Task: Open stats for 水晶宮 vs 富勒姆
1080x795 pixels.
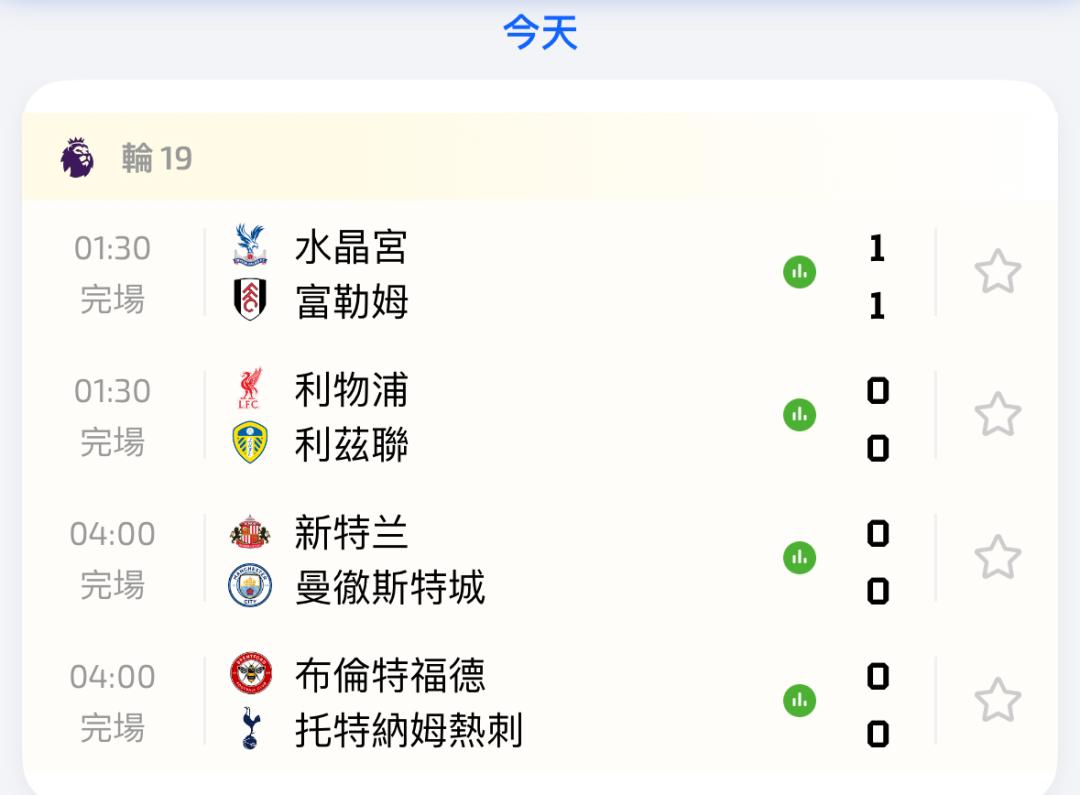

--

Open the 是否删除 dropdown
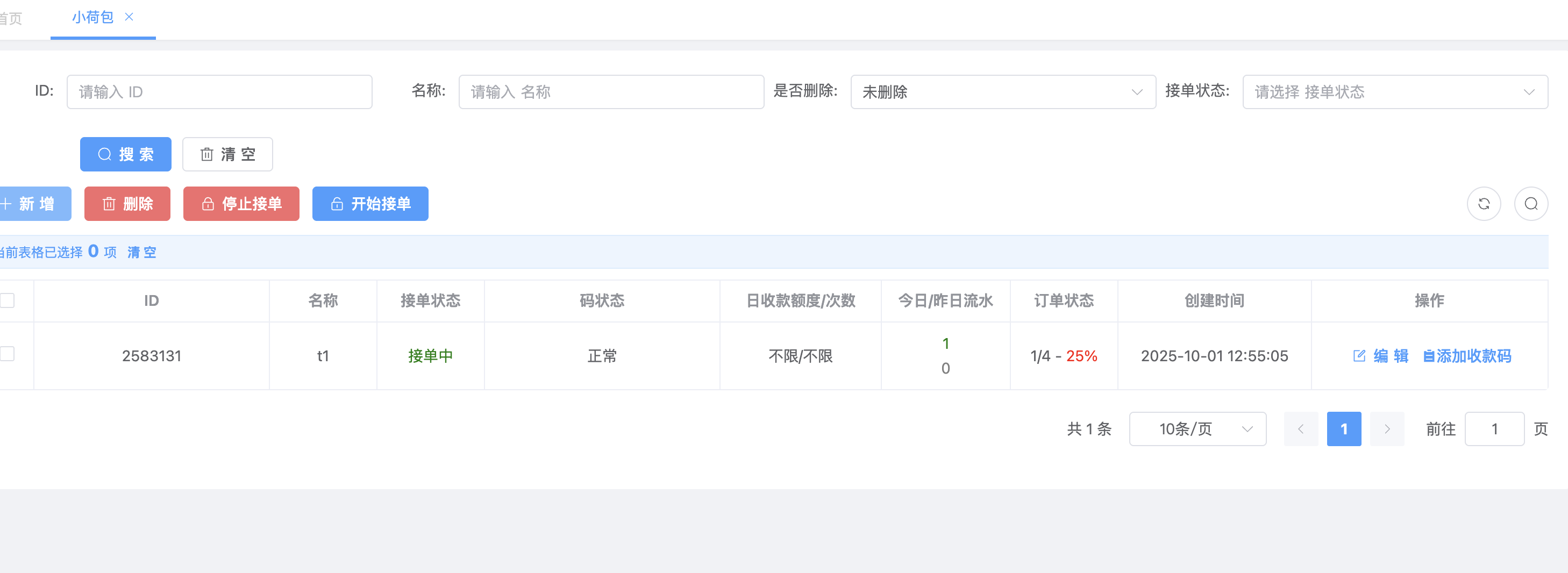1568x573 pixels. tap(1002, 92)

* * *

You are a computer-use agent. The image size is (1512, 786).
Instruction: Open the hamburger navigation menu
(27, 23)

Work required ▸ Gather each line from the items above that contains the word "Open". Case counts.

Response below ▸
Task: Open stats for 水晶宮 vs 富勒姆
Open the 是否删除 dropdown
Instruction: Open the hamburger navigation menu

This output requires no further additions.